A smile curled Sera’s lips. “I’ll give you what you so badly want, Lucifer, even though you sent your hound to seduce, then steal it from me, and I will spare their lives, but I have conditions.”
“Spare their lives?” Lucifer vibrated with rage. “You think I’ll just stand by and allow you to harm them and do nothing? You overestimate your powers.”
She smirked. “Maybe, but if you succeed in killing me, you will make yourself a target. I may be a traitor, but unlike you, I am still one of them.” Her gaze sliced to me and she tilted her head to the side. “But very well, you can keep her. Death would be too easy anyway. Give me the hound’s head, and I’ll give you your trinket.”
“No,” I gasped, shaking so hard I had to clench my teeth. “Don’t hurt him. Don’t?—”
“Even after what he did? You still love him, don’t you?” Evil glee filled her eyes. “Fine. Here is my final offer. I will give you the gem, Lucifer, and you and your throne will be safe, at least for now. But only if you give me the biggest quadrant in Hell, make a place for me here, and?—”
“What more do you think you deserve, Sera?” he said, ice dripping from his voice.
“I deserve compensation for the way you treated me. You tried to manipulate me, steal from me.” She slid her thumb over her bloody lip. “You sent one of your precious little play things to attack me.”
“You already know you’ve lost. Providing you with refuge would be a kindness, one you do not deserve,” Lucifer said.

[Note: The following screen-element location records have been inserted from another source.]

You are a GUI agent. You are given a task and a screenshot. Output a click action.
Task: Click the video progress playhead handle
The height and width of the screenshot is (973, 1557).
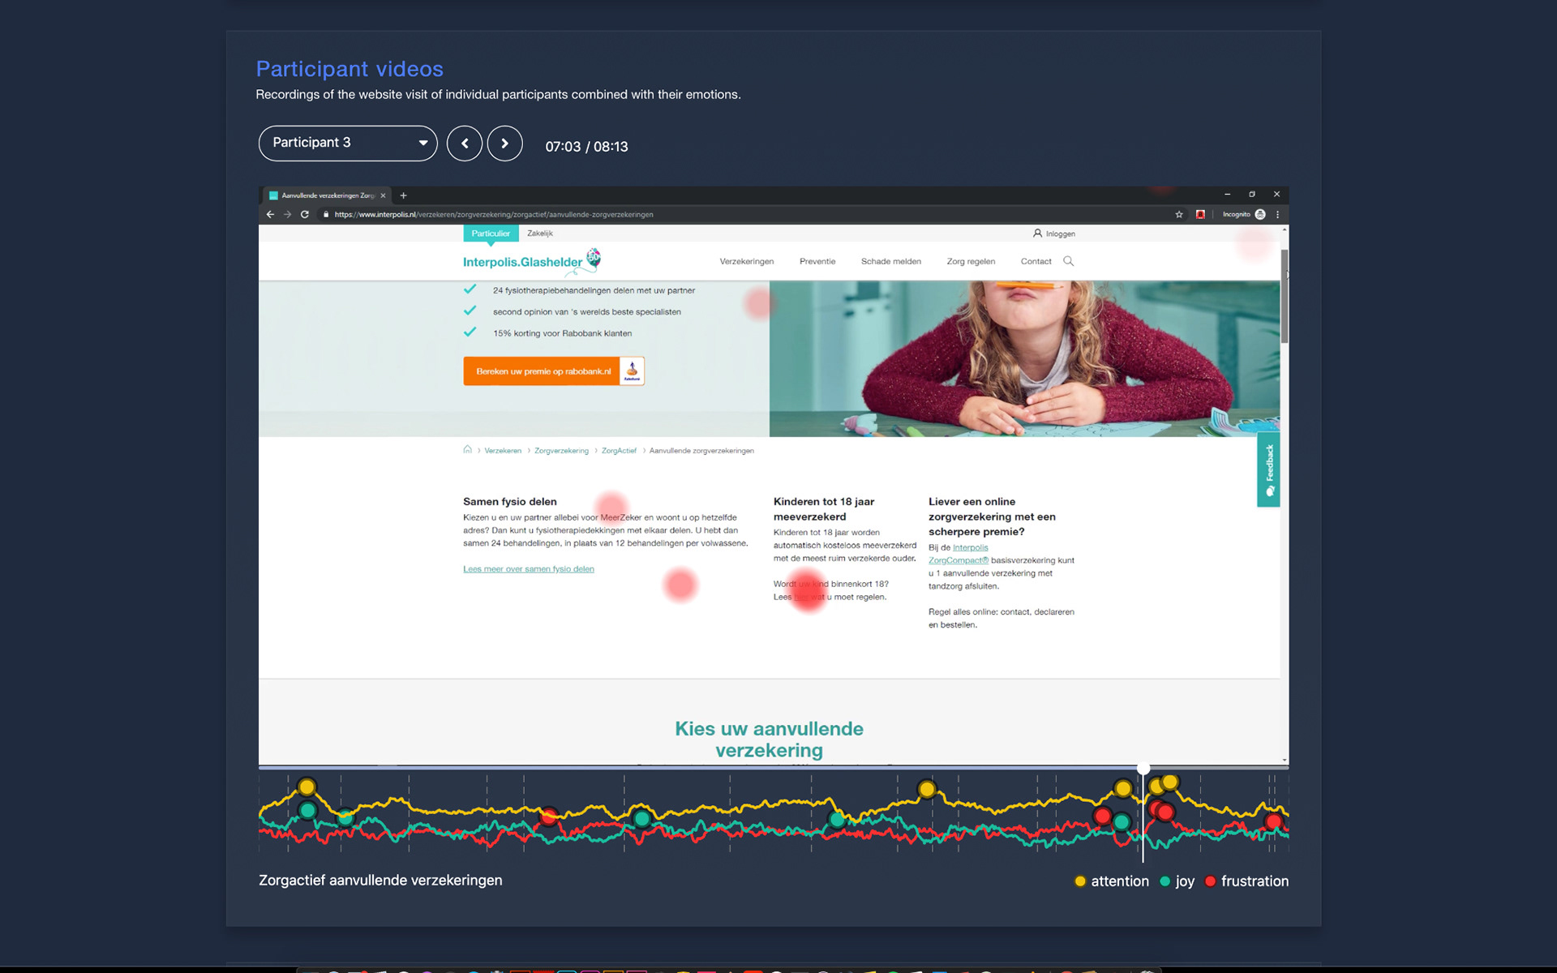pos(1143,768)
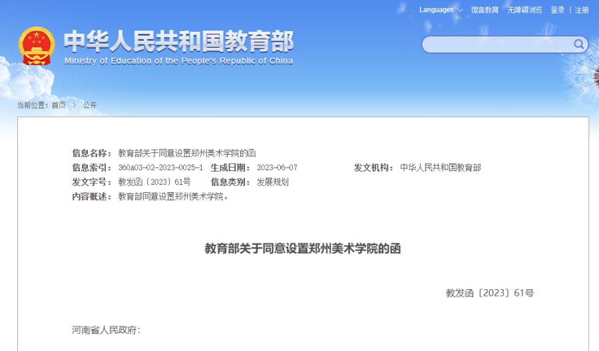
Task: Click the 登录 login link
Action: (557, 10)
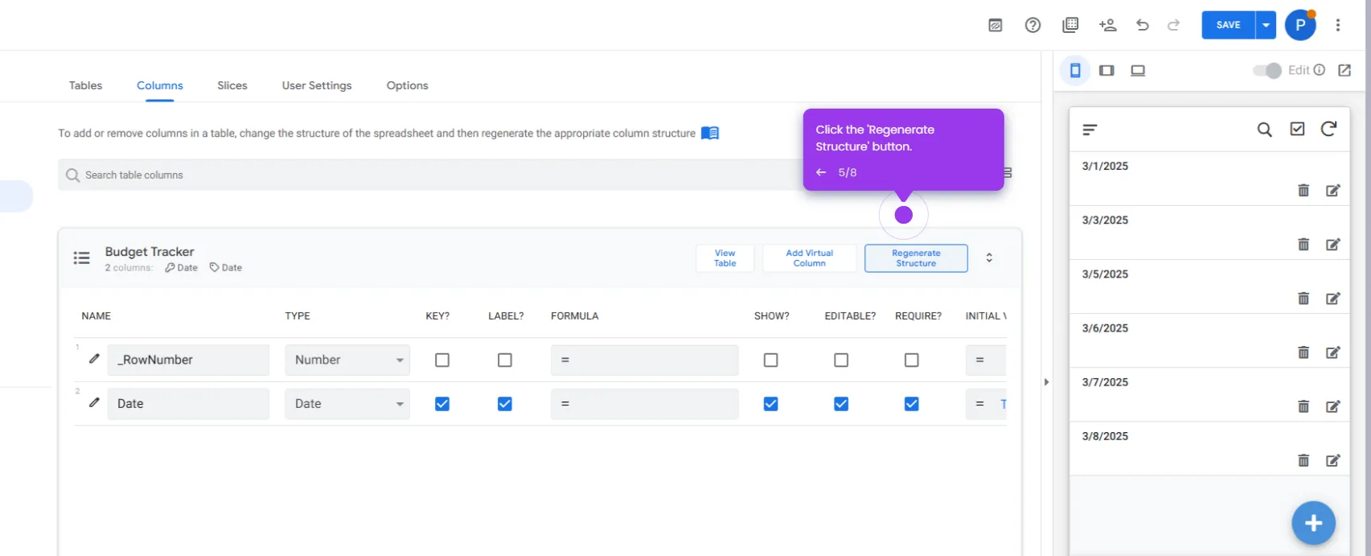Click the refresh icon in app preview
This screenshot has height=556, width=1371.
tap(1328, 129)
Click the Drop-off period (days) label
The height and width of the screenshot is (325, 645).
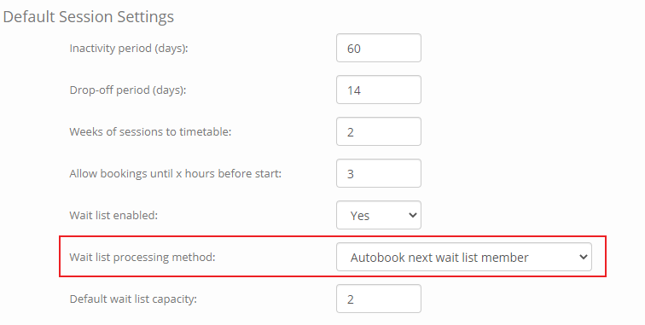[128, 90]
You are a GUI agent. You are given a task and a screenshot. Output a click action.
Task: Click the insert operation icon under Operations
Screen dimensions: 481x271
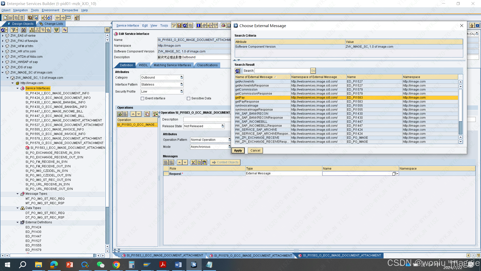coord(119,114)
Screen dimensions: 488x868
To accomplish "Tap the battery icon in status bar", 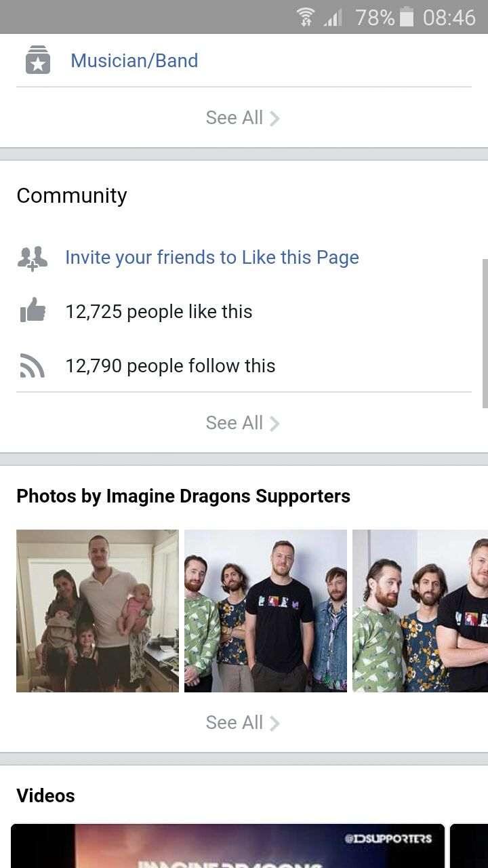I will 407,17.
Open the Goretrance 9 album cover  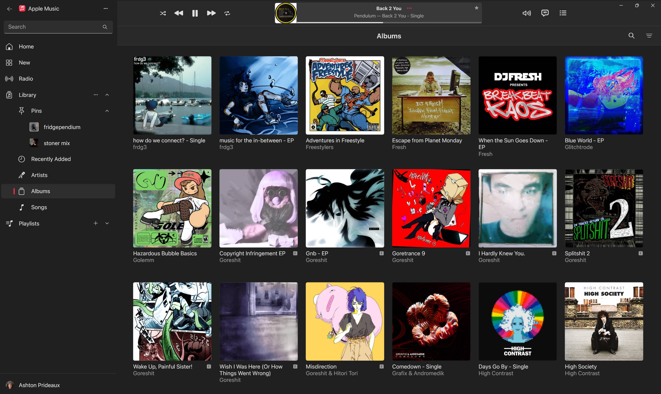(x=431, y=208)
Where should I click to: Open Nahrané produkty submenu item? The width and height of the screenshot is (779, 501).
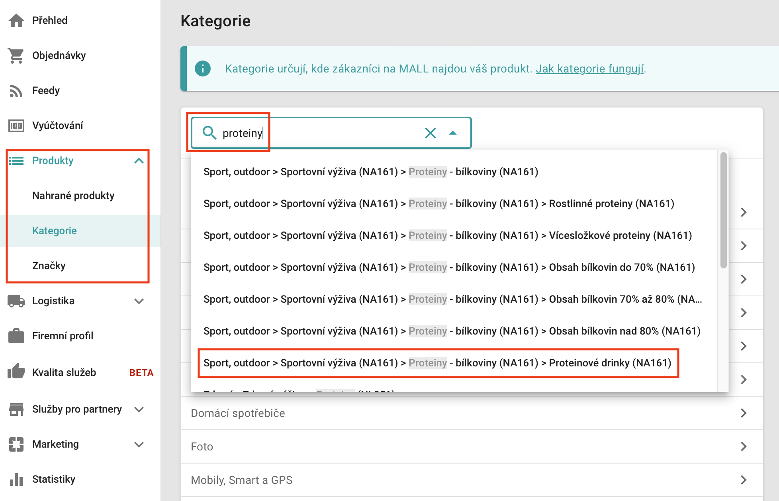point(73,196)
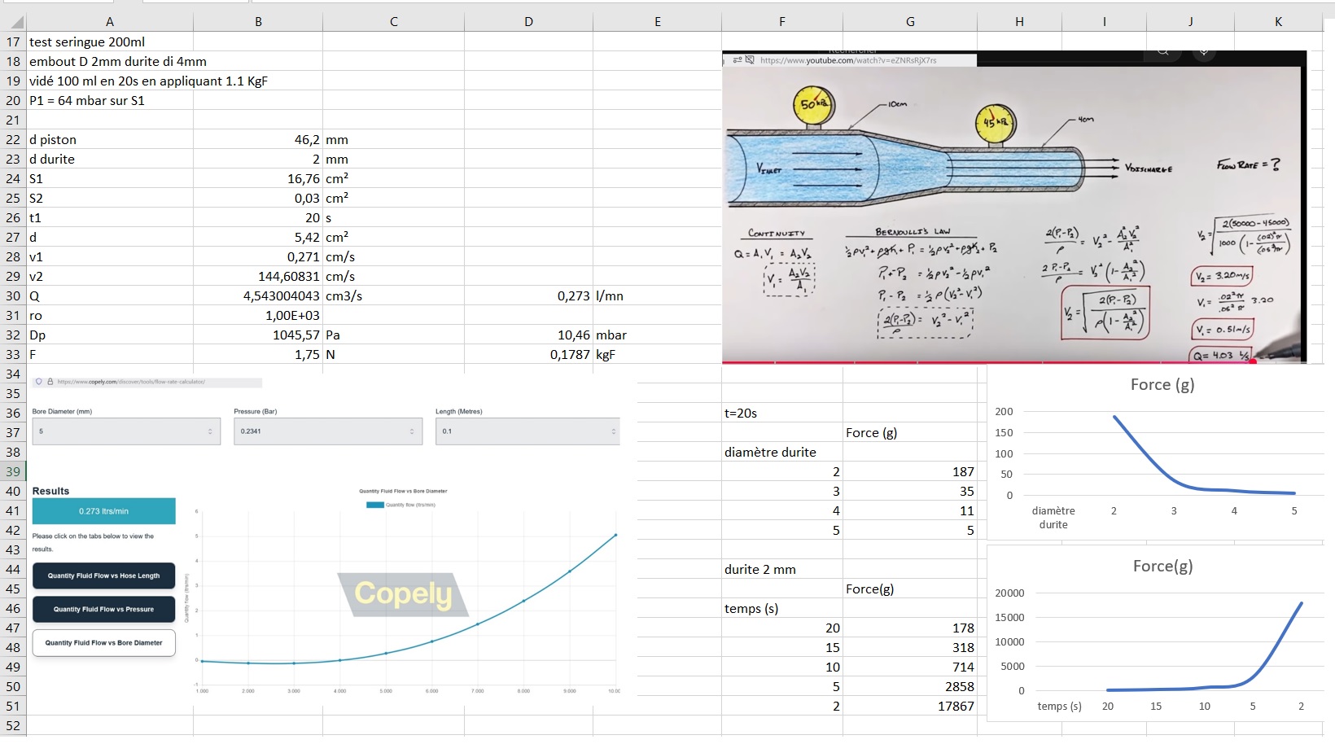Click the youtube.com address bar URL
This screenshot has height=744, width=1335.
click(847, 60)
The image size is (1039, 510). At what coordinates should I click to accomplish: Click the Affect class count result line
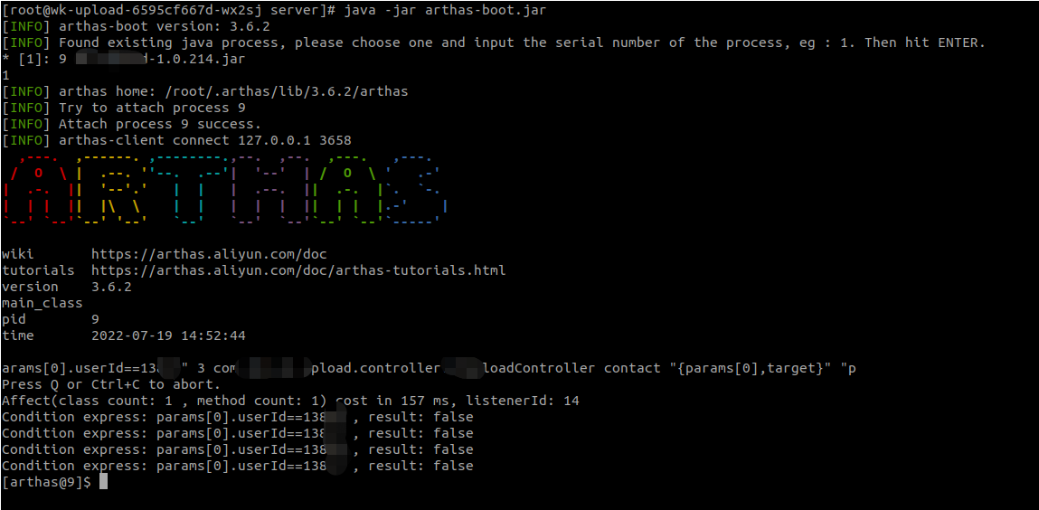point(291,401)
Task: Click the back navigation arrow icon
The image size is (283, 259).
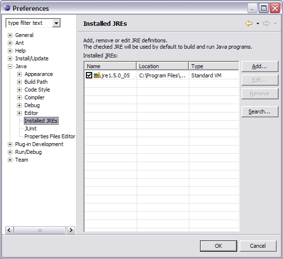Action: [x=249, y=23]
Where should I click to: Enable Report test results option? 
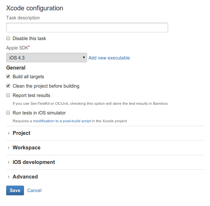8,95
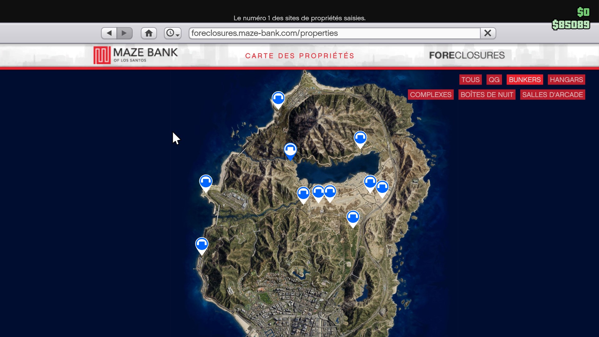Select the bunker pin near Paleto Bay
This screenshot has height=337, width=599.
point(279,98)
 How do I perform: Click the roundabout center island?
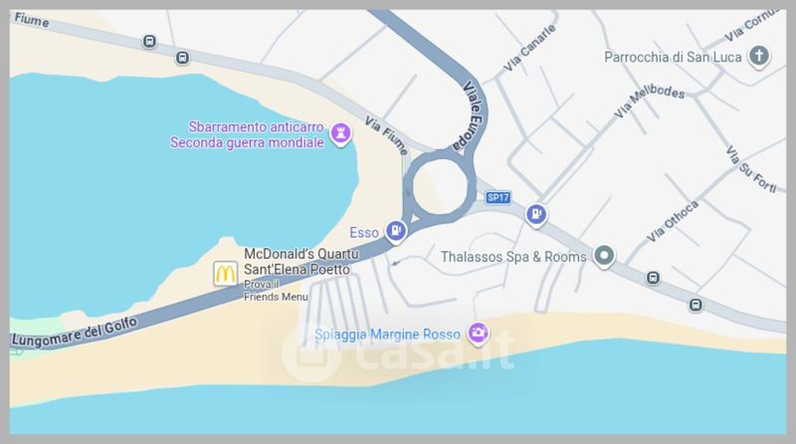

She shook her head. “Maybe, but it’s the only way I’ll hand over this…” A small, intricately carved wooden box appeared in her hand. “You can’t leave Hell to chase me all over the realms, Lucifer, and as long as I have this, you’ll be looking over your shoulder. All it would take is a whisper in the right ear, an enemy, a disgruntled demon willing to do my bidding?—”
Lucifer snarled.
“Give me my quadrant, and—” She smiled, her gaze darting to me and lighting with glee. “—make the hound forget he ever loved her. Make him forget who Roxana is to him. Let her suffer unrequited love for eternity, and the prize is yours.”
The roaring and snarls reached new levels. Lothar had busted out of Sera’s room and was at our door now, and the sound of his huge body colliding with it, over and over again, made me jolt and tense. The only reason he hadn’t gotten through was because Lucifer was preventing it.